Política

Pablo Sarale: el operador oculto de Cornejo que maneja la pauta, presiona medios y acumula denuncias

Mano derecha de Alfredo Cornejo y figura central del esquema comunicacional del Gobierno de Mendoza, Pablo Sarale concentra poder, reparte pauta a discreción y enfrenta crecientes cuestionamientos y pedidos judiciales para explicar el destino de millones de pesos en contrataciones opacas.

En Mendoza hay un funcionario cuyo nombre pocas veces aparece en primera plana, pero cuyo poder real se percibe en cada gesto del gobierno provincial. Se trata de Pablo Sarale, el hombre que maneja la comunicación oficial como si se tratara de un patrimonio personal y que, con aval político directo, se ha convertido en la mano derecha de Alfredo Cornejo en materia mediática.

Aunque su título formal es el de Subsecretario de Comunicación Social, Prensa y Protocolo, en los hechos Sarale opera como el guardián de la pauta oficial, el mediador ante los medios y el ejecutor de la estrategia comunicacional más férrea que ha tenido el cornejismo.
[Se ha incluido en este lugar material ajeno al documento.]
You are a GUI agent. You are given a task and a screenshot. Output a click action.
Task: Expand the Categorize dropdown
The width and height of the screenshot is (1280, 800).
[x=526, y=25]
Para buena parte de la prensa independiente, Sarale no es sólo un funcionario: es el rostro visible de un sistema de control que decide quién tiene voz y quién debe callar.

La pauta oficial como arma política

Desde su oficina se administra uno de los presupuestos más sensibles del Estado: el destinado a publicidad, difusión institucional y contratación de consultoras privadas.
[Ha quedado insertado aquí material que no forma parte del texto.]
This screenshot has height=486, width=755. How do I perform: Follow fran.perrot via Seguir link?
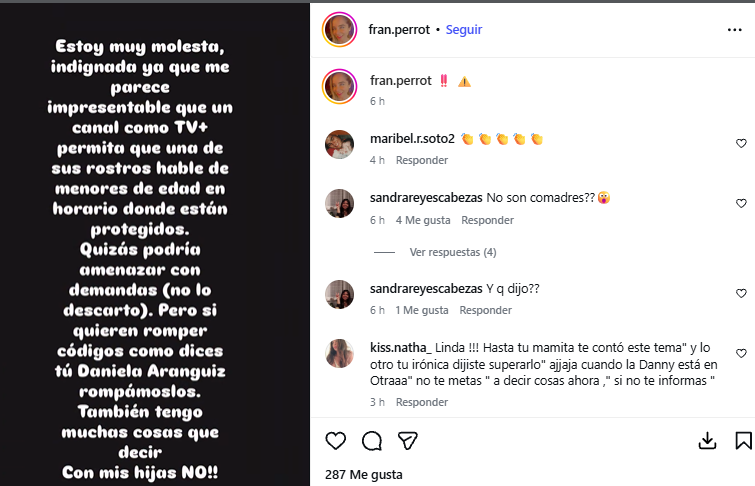pos(464,29)

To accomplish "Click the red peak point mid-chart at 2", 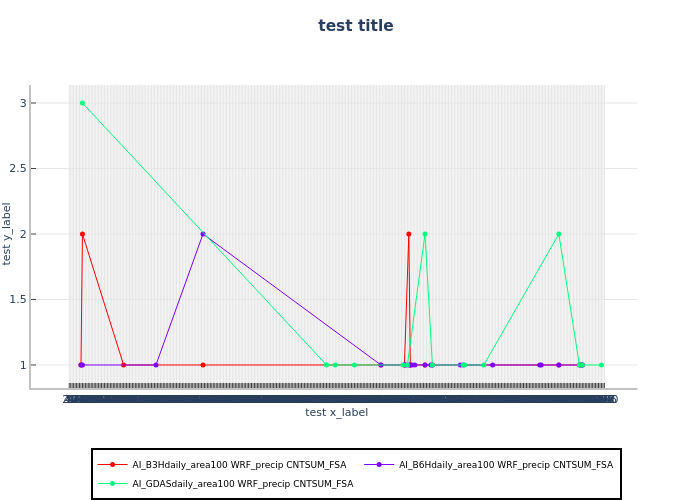I will point(408,234).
En los últimos años, los montos asignados alcanzaron cifras multimillonarias y –según investigaciones periodísticas y denuncias públicas– la distribución habría sido discrecional, sin criterios claros ni controles adecuados.
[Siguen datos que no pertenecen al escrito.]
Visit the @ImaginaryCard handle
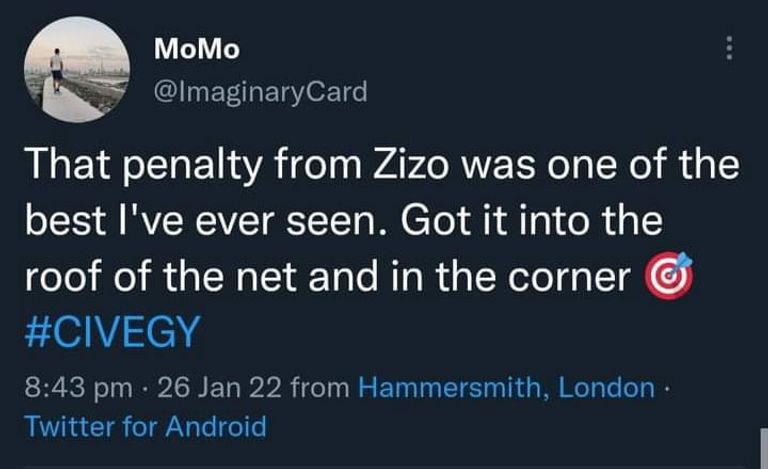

Medios críticos lo han acusado de utilizar la pauta:

  • para reforzar medios alineados al gobierno,
  • para presionar a quienes cuestionan la gestión,
  • y para favorecer un circuito de consultoras amigas, a las que llegan contratos millonarios sin demasiadas explicaciones sobre los servicios prestados.

Ese dominio del presupuesto comunicacional, sumado al manejo del acceso a la información, le otorgó un nivel de influencia que excede ampliamente la función administrativa.

Las causas judiciales que lo persiguen

Sarale no sólo arrastra críticas políticas: también aparece mencionado en denuncias penales e investigaciones judiciales por el manejo de fondos públicos.

Entre los puntos que hoy lo rodean:

  • Denuncias por presunta malversación de fondos vinculadas a gastos de comunicación y publicidad del gobierno provincial, especialmente durante la organización de eventos oficiales como la Fiesta Nacional de la Vendimia.
  • Presentaciones judiciales que solicitan su citación para que explique el destino de millones de pesos en pauta oficial, distribuidos entre consultoras privadas sin licitaciones abiertas.
  • Reclamos de la Suprema Corte de Justicia de Mendoza, que en 2025 exigió documentación completa sobre contrataciones gestionadas desde su área. El Ejecutivo, según revelaron medios locales, se habría negado reiteradamente a entregar esos contratos, generando aún más sospechas.

Si bien no existen fallos condenatorios en su contra, la sola cantidad de señalamientos, pedidos de informes y denuncias públicas lo coloca en el centro de un entramado que, al menos, amerita transparencia inmediata.

El operador mediático que decide quién vive y quién calla

Periodistas de distintos medios coinciden en describir a Sarale como el funcionario que decide qué preguntas se responden, quién entra a una actividad oficial y qué medios reciben publicidad estatal.

Quienes trabajan en redacciones de Mendoza conocen bien su nombre: es el número que aparece cuando un artículo molesta al gobierno. Su figura genera temor y silencio, porque controla el presupuesto que puede sostener –o asfixiar– económicamente a cualquier medio local.

Esa capacidad de presión es lo que lo convierte, para sus críticos, en uno de los funcionarios más peligrosos del esquema cornejista: actúa en las sombras, con poder económico, político y comunicacional, y sin controles que equilibren esos privilegios.

El eslabón débil del cornejismo: ¿hasta cuándo puede ocultar los papeles?

Pablo Sarale es, para muchos, la pieza clave del dispositivo de control comunicacional del gobierno de Mendoza. Su cercanía con Alfredo Cornejo, su manejo reservado de fondos públicos y los cuestionamientos judiciales que lo rodean lo posicionan como uno de los actores más influyentes –y controvertidos– de la política provincial.

Si la Justicia avanza y si la documentación finalmente sale a la luz, podría quedar al descubierto la estructura completa que sostiene el sistema de pauta oficial en Mendoza, un mecanismo que durante años funcionó bajo su supervisión.

Y es allí donde Sarale tiene más para perder: en la transparencia que él mismo evitó promover.